#### SUPPLIED PASSAGE:
•••
The album’s predecessor Robed in Rareness was released only five months ago, offering a tantalising duality between two equally ambitious projects. The former drew on shoegaze and moody ambience, whereas Exotic Birds of Prey harnesses a distinct Afrofuturist aesthetic. Despite this, Butler’s distinctive sound design and atmospheric production maintains convincing consistency between both projects.

‘Exotic BOP’, the first track from the new record, introduces lo-fi trap beats, submerged in a murky pool of otherworldly textures. Contrary to the auto-tuned style of more commercial productions, a dissonant synth passage cuts across the climactic chorus; Butler brashley rejects this conforming impulse.

In ‘Angela’ haunting vocals pepper a stuttering drum loop as respite from the murky instrumental, while a pulsing bass roots this track in a drunken, hypnotic groove.
•••
#### TO-DO ITEM A:
Print the entries exactly, everything from the line containing "At what (x,y)" down to the end of the entries.

Pixel coordinate grounding data:
•••
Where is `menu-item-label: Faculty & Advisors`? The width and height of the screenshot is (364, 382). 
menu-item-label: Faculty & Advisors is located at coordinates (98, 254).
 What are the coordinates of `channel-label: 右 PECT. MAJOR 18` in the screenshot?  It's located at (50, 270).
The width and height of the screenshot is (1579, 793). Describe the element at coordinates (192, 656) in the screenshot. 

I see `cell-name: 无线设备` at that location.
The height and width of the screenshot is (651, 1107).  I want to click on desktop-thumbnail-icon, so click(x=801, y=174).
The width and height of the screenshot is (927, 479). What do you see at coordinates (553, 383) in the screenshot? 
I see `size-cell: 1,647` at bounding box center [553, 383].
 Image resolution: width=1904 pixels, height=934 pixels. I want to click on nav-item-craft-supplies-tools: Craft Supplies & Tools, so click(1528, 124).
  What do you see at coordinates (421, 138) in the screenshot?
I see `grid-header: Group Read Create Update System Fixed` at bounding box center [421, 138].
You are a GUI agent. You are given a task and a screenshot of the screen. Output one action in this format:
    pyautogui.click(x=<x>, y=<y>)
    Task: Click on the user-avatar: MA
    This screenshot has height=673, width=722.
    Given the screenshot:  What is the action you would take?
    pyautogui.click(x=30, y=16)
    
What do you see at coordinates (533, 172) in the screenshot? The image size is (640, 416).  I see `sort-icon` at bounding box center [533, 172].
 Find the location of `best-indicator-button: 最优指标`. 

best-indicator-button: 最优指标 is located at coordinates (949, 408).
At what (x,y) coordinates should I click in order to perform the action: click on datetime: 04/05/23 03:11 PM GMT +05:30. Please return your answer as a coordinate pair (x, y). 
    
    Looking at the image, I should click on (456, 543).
•••
#### TO-DO ITEM B:
Output everything in the album review from "The album’s predecessor" down to "drunken, hypnotic groove.", copied word for word.

#### TASK RESULT A:
At what (x,y) coordinates should I click in order to perform the action: click on datetime: 04/05/23 03:11 PM GMT +05:30. Please return your answer as a coordinate pair (x, y). 
    
    Looking at the image, I should click on (456, 543).

#### TASK RESULT B:
The album’s predecessor Robed in Rareness was released only five months ago, offering a tantalising duality between two equally ambitious projects. The former drew on shoegaze and moody ambience, whereas Exotic Birds of Prey harnesses a distinct Afrofuturist aesthetic. Despite this, Butler’s distinctive sound design and atmospheric production maintains convincing consistency between both projects.

‘Exotic BOP’, the first track from the new record, introduces lo-fi trap beats, submerged in a murky pool of otherworldly textures. Contrary to the auto-tuned style of more commercial productions, a dissonant synth passage cuts across the climactic chorus; Butler brashley rejects this conforming impulse.

In ‘Angela’ haunting vocals pepper a stuttering drum loop as respite from the murky instrumental, while a pulsing bass roots this track in a drunken, hypnotic groove.